*Texto*.
★ ★ ★ ★ ★ ★ ★

EMF 217.4 · Volume 3

O Evangelho como me foi revelado

Citação

Aqui está alguém que é muito maior do que o Templo, e pode apanhar o que quiser de tudo o que houver na natureza, porque Deus tudo fez para servir de escabelo para sua Palavra. E Eu, não só apanho, como dou. Assim, as espigas do Pai, colocadas nesta imensa mesa que é a Terra, como a Palavra, Eu apanho e dou. Aos bons, como aos maus. Porque Eu sou a Misericórdia. Mas vós não sabeis o que é Misericórdia. Se soubésseis o que quer dizer esse meu “ser Misericórdia”, compreenderíeis também que Eu não quero mais do que ela. Se vós soubésseis o que é a Misericórdia, não teríeis condenado os inocentes. Mas vós não sabeis. Vós não sabeis nem mesmo que Eu não vos condeno, vós não sabeis que Eu vos perdoarei, e que até pedirei perdão ao Pai por vós. Porque Eu quero a Misericórdia e não o castigo. Mas vós não sabeis. Não quereis saber. É este um pecado maior do que aquele que me atribuís e que dizeis que estes inocentes cometeram. Afinal ficai sabendo que o sábado foi feito para o homem e não o homem para o sábado, e que o Filho do homem é dono até do sábado.

★ ★ ★ ★ ★ ★ ★

*Extrato dos dados*.
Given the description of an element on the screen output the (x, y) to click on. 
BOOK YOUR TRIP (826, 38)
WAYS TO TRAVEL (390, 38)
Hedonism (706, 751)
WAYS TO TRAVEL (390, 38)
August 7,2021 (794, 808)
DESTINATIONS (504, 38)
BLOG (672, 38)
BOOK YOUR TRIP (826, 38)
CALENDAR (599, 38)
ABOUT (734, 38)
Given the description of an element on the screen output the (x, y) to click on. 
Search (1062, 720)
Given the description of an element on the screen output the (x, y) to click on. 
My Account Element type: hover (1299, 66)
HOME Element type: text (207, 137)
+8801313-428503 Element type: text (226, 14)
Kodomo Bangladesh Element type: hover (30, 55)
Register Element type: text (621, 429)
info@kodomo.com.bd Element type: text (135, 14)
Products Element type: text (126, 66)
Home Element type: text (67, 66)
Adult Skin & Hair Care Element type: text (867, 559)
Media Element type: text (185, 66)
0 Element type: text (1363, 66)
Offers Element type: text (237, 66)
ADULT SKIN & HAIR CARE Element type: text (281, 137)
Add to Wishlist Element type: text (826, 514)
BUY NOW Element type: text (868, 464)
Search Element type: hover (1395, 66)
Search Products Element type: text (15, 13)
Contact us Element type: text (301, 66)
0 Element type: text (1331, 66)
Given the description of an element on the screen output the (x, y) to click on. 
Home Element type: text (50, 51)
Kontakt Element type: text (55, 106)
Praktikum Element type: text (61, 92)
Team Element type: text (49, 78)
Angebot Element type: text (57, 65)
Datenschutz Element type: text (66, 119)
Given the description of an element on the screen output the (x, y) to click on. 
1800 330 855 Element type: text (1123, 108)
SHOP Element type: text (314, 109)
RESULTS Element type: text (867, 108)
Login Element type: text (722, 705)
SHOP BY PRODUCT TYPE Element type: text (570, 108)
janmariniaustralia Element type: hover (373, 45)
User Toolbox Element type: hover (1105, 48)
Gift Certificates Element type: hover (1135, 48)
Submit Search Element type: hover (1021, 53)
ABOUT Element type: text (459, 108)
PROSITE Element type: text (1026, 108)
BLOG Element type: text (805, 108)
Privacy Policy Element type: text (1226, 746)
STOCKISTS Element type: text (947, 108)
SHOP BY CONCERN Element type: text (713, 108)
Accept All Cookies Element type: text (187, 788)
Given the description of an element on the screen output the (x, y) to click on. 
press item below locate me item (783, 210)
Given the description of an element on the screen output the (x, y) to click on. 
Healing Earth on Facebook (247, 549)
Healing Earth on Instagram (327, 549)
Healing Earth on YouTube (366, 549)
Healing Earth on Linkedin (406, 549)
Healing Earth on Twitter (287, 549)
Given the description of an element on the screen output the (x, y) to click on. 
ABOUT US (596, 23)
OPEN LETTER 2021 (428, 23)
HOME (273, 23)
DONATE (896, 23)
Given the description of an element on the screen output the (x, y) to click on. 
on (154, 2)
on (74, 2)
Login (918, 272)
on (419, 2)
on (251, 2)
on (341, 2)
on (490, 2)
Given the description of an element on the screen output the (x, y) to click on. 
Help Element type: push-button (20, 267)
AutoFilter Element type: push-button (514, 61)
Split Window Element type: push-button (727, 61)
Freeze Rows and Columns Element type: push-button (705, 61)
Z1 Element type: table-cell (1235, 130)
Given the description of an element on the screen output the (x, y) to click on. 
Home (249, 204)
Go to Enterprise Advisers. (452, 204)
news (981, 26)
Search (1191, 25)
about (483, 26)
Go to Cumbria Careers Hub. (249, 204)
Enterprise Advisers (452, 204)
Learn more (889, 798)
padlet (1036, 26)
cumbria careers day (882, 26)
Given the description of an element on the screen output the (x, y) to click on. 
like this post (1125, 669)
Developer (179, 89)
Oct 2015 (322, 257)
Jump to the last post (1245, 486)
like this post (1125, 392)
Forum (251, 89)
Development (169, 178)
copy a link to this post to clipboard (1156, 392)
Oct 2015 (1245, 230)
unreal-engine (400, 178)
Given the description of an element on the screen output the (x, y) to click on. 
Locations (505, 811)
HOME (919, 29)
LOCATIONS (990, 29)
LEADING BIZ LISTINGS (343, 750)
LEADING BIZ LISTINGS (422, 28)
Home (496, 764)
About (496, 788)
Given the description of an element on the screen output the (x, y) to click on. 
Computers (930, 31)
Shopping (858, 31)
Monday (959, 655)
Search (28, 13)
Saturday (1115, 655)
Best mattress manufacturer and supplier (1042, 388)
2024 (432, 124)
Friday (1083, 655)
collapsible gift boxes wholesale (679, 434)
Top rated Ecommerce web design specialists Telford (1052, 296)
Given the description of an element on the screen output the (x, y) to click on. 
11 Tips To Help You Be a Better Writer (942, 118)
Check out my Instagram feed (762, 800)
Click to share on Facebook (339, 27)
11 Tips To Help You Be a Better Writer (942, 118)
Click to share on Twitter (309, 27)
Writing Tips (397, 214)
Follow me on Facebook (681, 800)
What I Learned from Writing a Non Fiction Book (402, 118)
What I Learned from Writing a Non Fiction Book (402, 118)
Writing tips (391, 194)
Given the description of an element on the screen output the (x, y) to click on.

★ ★ ★ ★ ★ ★ ★

*Usando as informações*.
a – De acordo com o texto sobre a Misericórdia, para quem foi feito o sábado?
b – Retome o texto sobre a Misericórdia e prossiga a partir do ponto em que ele termina.
Não é necessário consultar as linhas para realizar o que se pede.

*Respostas numeradas*.
a – O sábado foi feito para o homem, e não o homem para o sábado.

b –
Detalhe

Jesus fala aos fariseus que lhe são hostis.

Anotação

Tanto aos bons como aos maus, pois eu sou a Misericórdia. Mas vocês não sabem o que é a misericórdia. Se soubessem o que isso significa, compreenderiam também que só quero isso. Cf . Oséias 6,6, também citado em Mateus 9,13.